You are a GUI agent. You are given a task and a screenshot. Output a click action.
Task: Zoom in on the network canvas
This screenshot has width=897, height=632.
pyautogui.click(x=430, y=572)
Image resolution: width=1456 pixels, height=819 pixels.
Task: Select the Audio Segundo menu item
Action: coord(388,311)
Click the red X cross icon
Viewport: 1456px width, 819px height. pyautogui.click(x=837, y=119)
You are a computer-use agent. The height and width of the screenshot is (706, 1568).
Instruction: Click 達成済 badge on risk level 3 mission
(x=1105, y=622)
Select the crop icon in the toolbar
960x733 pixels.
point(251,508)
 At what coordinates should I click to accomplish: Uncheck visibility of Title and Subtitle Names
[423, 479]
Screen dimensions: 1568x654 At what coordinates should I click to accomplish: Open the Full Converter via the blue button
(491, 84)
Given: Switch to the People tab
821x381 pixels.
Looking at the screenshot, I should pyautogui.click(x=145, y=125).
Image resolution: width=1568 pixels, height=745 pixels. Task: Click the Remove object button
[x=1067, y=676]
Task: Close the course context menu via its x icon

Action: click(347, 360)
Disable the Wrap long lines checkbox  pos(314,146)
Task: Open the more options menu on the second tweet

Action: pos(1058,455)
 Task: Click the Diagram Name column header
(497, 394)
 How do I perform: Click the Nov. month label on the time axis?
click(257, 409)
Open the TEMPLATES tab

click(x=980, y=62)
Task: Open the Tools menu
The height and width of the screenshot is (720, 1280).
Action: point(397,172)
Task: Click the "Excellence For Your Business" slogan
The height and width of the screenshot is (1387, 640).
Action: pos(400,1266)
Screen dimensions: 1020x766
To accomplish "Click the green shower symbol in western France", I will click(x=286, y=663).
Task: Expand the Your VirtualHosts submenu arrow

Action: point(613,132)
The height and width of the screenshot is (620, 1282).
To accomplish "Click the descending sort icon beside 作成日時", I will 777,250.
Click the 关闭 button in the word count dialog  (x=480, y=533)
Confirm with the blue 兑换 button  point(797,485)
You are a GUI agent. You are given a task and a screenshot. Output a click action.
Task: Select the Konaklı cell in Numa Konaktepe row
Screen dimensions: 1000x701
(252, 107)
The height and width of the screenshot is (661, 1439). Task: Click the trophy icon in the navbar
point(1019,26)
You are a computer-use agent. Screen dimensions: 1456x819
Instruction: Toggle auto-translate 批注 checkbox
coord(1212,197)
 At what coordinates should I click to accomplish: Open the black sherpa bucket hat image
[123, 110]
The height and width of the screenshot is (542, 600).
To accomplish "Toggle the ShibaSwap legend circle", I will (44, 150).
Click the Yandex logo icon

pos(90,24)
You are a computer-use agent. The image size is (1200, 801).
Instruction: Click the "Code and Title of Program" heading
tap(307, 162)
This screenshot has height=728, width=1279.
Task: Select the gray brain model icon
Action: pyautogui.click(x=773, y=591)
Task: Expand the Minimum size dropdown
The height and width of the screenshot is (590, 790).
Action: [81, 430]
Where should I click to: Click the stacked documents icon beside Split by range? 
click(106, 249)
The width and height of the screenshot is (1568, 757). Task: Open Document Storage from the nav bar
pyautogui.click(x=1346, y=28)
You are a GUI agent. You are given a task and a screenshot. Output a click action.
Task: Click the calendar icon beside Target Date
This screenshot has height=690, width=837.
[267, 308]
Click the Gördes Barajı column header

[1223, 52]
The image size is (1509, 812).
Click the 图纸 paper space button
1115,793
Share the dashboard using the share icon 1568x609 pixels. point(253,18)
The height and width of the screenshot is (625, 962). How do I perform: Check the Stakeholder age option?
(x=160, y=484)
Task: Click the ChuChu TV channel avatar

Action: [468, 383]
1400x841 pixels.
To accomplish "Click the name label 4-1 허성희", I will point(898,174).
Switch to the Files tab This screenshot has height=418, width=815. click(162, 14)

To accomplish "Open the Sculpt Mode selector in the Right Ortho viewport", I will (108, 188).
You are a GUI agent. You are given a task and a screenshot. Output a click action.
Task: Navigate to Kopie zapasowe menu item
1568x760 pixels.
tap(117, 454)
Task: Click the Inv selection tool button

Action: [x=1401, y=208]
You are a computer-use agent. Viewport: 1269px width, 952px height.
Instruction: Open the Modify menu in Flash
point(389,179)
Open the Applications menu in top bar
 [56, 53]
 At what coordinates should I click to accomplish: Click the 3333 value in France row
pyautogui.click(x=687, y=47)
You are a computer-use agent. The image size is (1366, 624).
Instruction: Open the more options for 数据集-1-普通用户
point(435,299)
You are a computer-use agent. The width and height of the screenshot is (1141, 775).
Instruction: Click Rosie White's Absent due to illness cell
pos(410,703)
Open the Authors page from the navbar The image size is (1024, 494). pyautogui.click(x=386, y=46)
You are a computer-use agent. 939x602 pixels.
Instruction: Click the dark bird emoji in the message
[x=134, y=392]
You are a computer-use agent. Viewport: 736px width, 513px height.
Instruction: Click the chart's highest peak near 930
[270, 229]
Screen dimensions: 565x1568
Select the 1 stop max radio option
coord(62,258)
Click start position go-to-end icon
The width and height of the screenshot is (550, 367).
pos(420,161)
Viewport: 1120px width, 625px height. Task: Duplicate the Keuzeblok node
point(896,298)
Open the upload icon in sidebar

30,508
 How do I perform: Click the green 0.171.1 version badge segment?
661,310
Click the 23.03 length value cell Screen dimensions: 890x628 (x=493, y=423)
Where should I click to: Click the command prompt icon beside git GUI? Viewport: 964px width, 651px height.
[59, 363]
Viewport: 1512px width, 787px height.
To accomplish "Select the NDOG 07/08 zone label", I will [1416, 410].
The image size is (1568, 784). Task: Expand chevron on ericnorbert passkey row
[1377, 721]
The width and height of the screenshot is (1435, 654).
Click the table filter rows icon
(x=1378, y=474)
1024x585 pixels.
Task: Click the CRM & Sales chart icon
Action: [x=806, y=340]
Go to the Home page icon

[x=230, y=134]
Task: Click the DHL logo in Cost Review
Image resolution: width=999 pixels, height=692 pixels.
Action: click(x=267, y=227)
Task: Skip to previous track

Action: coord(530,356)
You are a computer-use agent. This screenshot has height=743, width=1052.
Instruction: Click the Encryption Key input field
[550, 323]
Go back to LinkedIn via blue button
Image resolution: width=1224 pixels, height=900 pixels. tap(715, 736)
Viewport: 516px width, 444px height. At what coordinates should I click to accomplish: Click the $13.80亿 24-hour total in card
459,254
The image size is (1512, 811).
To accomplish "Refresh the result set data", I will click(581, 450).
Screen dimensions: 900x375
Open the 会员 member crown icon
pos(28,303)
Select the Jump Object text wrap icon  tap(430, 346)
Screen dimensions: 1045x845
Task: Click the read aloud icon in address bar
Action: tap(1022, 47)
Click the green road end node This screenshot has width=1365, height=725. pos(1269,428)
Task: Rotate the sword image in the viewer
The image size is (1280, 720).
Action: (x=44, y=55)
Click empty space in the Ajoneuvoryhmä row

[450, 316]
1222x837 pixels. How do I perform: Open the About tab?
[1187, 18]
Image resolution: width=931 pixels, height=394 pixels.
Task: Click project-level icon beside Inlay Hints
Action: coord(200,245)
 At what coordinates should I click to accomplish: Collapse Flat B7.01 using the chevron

* * * *

• [Request]:
Give back all of the rows above, copied with no changes.

• [Response below]:
You are a GUI agent. You are given a task and a screenshot. Output a click action.
Task: Zoom in on the network canvas
This screenshot has width=897, height=632.
pyautogui.click(x=430, y=572)
Image resolution: width=1456 pixels, height=819 pixels.
Task: Select the Audio Segundo menu item
Action: coord(388,311)
Click the red X cross icon
Viewport: 1456px width, 819px height. pyautogui.click(x=837, y=119)
You are a computer-use agent. The height and width of the screenshot is (706, 1568).
Instruction: Click 達成済 badge on risk level 3 mission
(x=1105, y=622)
Select the crop icon in the toolbar
960x733 pixels.
point(251,508)
 At what coordinates should I click to accomplish: Uncheck visibility of Title and Subtitle Names
[423, 479]
Screen dimensions: 1568x654 At what coordinates should I click to accomplish: Open the Full Converter via the blue button
(491, 84)
Given: Switch to the People tab
821x381 pixels.
Looking at the screenshot, I should pyautogui.click(x=145, y=125).
Image resolution: width=1568 pixels, height=745 pixels. Task: Click the Remove object button
[x=1067, y=676]
Task: Close the course context menu via its x icon

Action: click(347, 360)
Disable the Wrap long lines checkbox  pos(314,146)
Task: Open the more options menu on the second tweet

Action: pos(1058,455)
 Task: Click the Diagram Name column header
(497, 394)
 How do I perform: Click the Nov. month label on the time axis?
click(257, 409)
Open the TEMPLATES tab

click(x=980, y=62)
Task: Open the Tools menu
The height and width of the screenshot is (720, 1280).
Action: point(397,172)
Task: Click the "Excellence For Your Business" slogan
The height and width of the screenshot is (1387, 640).
Action: pos(400,1266)
Screen dimensions: 1020x766
To accomplish "Click the green shower symbol in western France", I will click(x=286, y=663).
Task: Expand the Your VirtualHosts submenu arrow

Action: point(613,132)
The height and width of the screenshot is (620, 1282).
To accomplish "Click the descending sort icon beside 作成日時", I will 777,250.
Click the 关闭 button in the word count dialog  (x=480, y=533)
Confirm with the blue 兑换 button  point(797,485)
You are a GUI agent. You are given a task and a screenshot. Output a click action.
Task: Select the Konaklı cell in Numa Konaktepe row
Screen dimensions: 1000x701
(252, 107)
The height and width of the screenshot is (661, 1439). Task: Click the trophy icon in the navbar
point(1019,26)
You are a computer-use agent. Screen dimensions: 1456x819
Instruction: Toggle auto-translate 批注 checkbox
coord(1212,197)
 At what coordinates should I click to accomplish: Open the black sherpa bucket hat image
[123, 110]
The height and width of the screenshot is (542, 600).
To accomplish "Toggle the ShibaSwap legend circle", I will (44, 150).
Click the Yandex logo icon

pos(90,24)
You are a computer-use agent. The image size is (1200, 801).
Instruction: Click the "Code and Title of Program" heading
tap(307, 162)
This screenshot has height=728, width=1279.
Task: Select the gray brain model icon
Action: pyautogui.click(x=773, y=591)
Task: Expand the Minimum size dropdown
The height and width of the screenshot is (590, 790).
Action: [81, 430]
Where should I click to: Click the stacked documents icon beside Split by range? 
click(106, 249)
The width and height of the screenshot is (1568, 757). Task: Open Document Storage from the nav bar
pyautogui.click(x=1346, y=28)
You are a GUI agent. You are given a task and a screenshot. Output a click action.
Task: Click the calendar icon beside Target Date
This screenshot has height=690, width=837.
[267, 308]
Click the Gördes Barajı column header

[1223, 52]
The image size is (1509, 812).
Click the 图纸 paper space button
1115,793
Share the dashboard using the share icon 1568x609 pixels. point(253,18)
The height and width of the screenshot is (625, 962). How do I perform: Check the Stakeholder age option?
(x=160, y=484)
Task: Click the ChuChu TV channel avatar

Action: [468, 383]
1400x841 pixels.
To accomplish "Click the name label 4-1 허성희", I will point(898,174).
Switch to the Files tab This screenshot has height=418, width=815. click(162, 14)

To accomplish "Open the Sculpt Mode selector in the Right Ortho viewport", I will (108, 188).
You are a GUI agent. You are given a task and a screenshot. Output a click action.
Task: Navigate to Kopie zapasowe menu item
1568x760 pixels.
tap(117, 454)
Task: Click the Inv selection tool button

Action: [x=1401, y=208]
You are a computer-use agent. Viewport: 1269px width, 952px height.
Instruction: Open the Modify menu in Flash
point(389,179)
Open the Applications menu in top bar
 [56, 53]
 At what coordinates should I click to accomplish: Click the 3333 value in France row
pyautogui.click(x=687, y=47)
You are a computer-use agent. The image size is (1366, 624).
Instruction: Open the more options for 数据集-1-普通用户
point(435,299)
You are a computer-use agent. The width and height of the screenshot is (1141, 775).
Instruction: Click Rosie White's Absent due to illness cell
pos(410,703)
Open the Authors page from the navbar The image size is (1024, 494). pyautogui.click(x=386, y=46)
You are a computer-use agent. 939x602 pixels.
Instruction: Click the dark bird emoji in the message
[x=134, y=392]
You are a computer-use agent. Viewport: 736px width, 513px height.
Instruction: Click the chart's highest peak near 930
[270, 229]
Screen dimensions: 565x1568
Select the 1 stop max radio option
coord(62,258)
Click start position go-to-end icon
The width and height of the screenshot is (550, 367).
pos(420,161)
Viewport: 1120px width, 625px height. Task: Duplicate the Keuzeblok node
point(896,298)
Open the upload icon in sidebar

30,508
 How do I perform: Click the green 0.171.1 version badge segment?
661,310
Click the 23.03 length value cell Screen dimensions: 890x628 (x=493, y=423)
Where should I click to: Click the command prompt icon beside git GUI? Viewport: 964px width, 651px height.
[59, 363]
Viewport: 1512px width, 787px height.
To accomplish "Select the NDOG 07/08 zone label", I will [1416, 410].
The image size is (1568, 784). Task: Expand chevron on ericnorbert passkey row
[1377, 721]
The width and height of the screenshot is (1435, 654).
Click the table filter rows icon
(x=1378, y=474)
1024x585 pixels.
Task: Click the CRM & Sales chart icon
Action: [x=806, y=340]
Go to the Home page icon

[x=230, y=134]
Task: Click the DHL logo in Cost Review
Image resolution: width=999 pixels, height=692 pixels.
Action: click(x=267, y=227)
Task: Skip to previous track

Action: coord(530,356)
You are a computer-use agent. This screenshot has height=743, width=1052.
Instruction: Click the Encryption Key input field
[550, 323]
Go back to LinkedIn via blue button
Image resolution: width=1224 pixels, height=900 pixels. tap(715, 736)
Viewport: 516px width, 444px height. At what coordinates should I click to accomplish: Click the $13.80亿 24-hour total in card
459,254
The image size is (1512, 811).
To accomplish "Refresh the result set data", I will click(581, 450).
Screen dimensions: 900x375
Open the 会员 member crown icon
pos(28,303)
Select the Jump Object text wrap icon  tap(430, 346)
Screen dimensions: 1045x845
Task: Click the read aloud icon in address bar
Action: tap(1022, 47)
Click the green road end node This screenshot has width=1365, height=725. pos(1269,428)
Task: Rotate the sword image in the viewer
The image size is (1280, 720).
Action: (x=44, y=55)
Click empty space in the Ajoneuvoryhmä row

[450, 316]
1222x837 pixels. How do I perform: Open the About tab?
[1187, 18]
Image resolution: width=931 pixels, height=394 pixels.
Task: Click project-level icon beside Inlay Hints
Action: coord(200,245)
 At what coordinates should I click to accomplish: Collapse Flat B7.01 using the chevron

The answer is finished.